One of the lessons we’ve learned in our CEO
Roundtable discussions is that we all are too
slow to fire and too fast to hire key management
for our companies. This seminar focused on the
hiring side of the problem. Very few of us think
that we are excellent when it comes to hiring
key executives. We have made mistakes – mistakes
that have been very expensive. And, as smaller
companies, we cannot afford to make these
mistakes very often. Bradford Smart, author of
the management classic Top Grading,
estimates that when indirect costs are fully
counted, a bad hire costs us 24 times the base
salary. Direct costs alone usually are 60% of
base salary.
Larry
Stybel of
Stybel Peabody led a discussion on this very
real problem with a group of CEO Roundtable
members. Often we turn to professional
recruiters to help us succeed at hiring, but
recruiters fail more than 50% of the time to
help us hire an executive who is still with us
in only 12 months – and this rate would be worse
if we looked at an 18-month time frame. Larry
suggests you should always insist on an 18-month
guarantee from recruiters rather than the usual
12-month guarantee. You might also consider
hiring a headhunter just to find candidates and
a professional interviewing and evaluation
resource to help with the final selection.

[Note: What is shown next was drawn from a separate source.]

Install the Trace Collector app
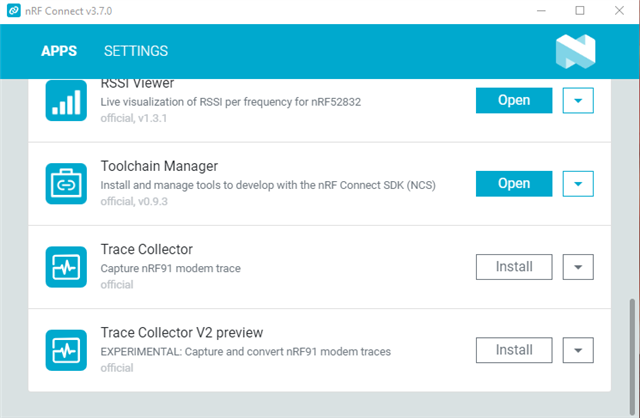640x418 pixels. click(514, 267)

There are ways to improve our success. Perhaps
most important, we need to have a very
well-defined process in place that is used for
all hiring decisions. We can learn how to do
better interviews. One suggestion Larry
emphasized is to ask for stories from the
candidate rather than to ask direct questions,
and to ask for stories when doing reference
interviews. Repeat the same type of question
several times. See what themes seem to be
repeated between stories and between interviews
– are the themes indicative of the qualities you
need? The prospect is probably better at being
interviewed than you are at interviewing. Some
of us prefer to “trust our gut” rather than have
a disciplined process in place.
But hiring is only the first step – you are
hiring for a reason other than giving a person a
job. You are hiring for results that will
benefit your company. What are you doing after
you hire the great person? Do you have an
on-boarding process in place to help ensure that
the new hire is successful, fast? You have made
a big investment in the hiring process – don’t
just assume the job is over when the contract is
signed. Larry says you need a “platform for
success” to help you get all the return you are
expecting from the new talent you brought into
the company. You need to document the “going-in
mandate” for the new hire. You need agreed goals
and time frames on such questions as:
What needs to be changed in the next 12
months?
What needs to be preserved and honored?
What needs to be left alone for now?
What is the third rail in your company –
that which cannot be touched?
But successful on-boarding doesn’t ensure that
you will get the maximum return on your
investment. You also need to have a well-defined
program to help the new hire (even at top
levels) continue to develop to full potential –
and therefore provide maximum return. Executive
coaching was discussed as one way to help this
process. Coaching is intended not to fix
weaknesses but to develop strengths. Providing
coaching and other special development
opportunities should be seen as recognition of
the potential of the executive to add more value
to the enterprise. Learning is a lifelong
process.
The discussion was very lively and the stories
of mistakes made were plentiful. Running smaller
companies is very difficult, and paying
attention to these issues often gets overlooked
in the rush to fill a hole in the team – and we
are too fast to hire.
For more information on Stybel Peabody,
please visit their website,
http://www.stybelpeabody.com/.
You can see
Platform Success here
and you can check out the most recent CEO
Roundtable run down
here.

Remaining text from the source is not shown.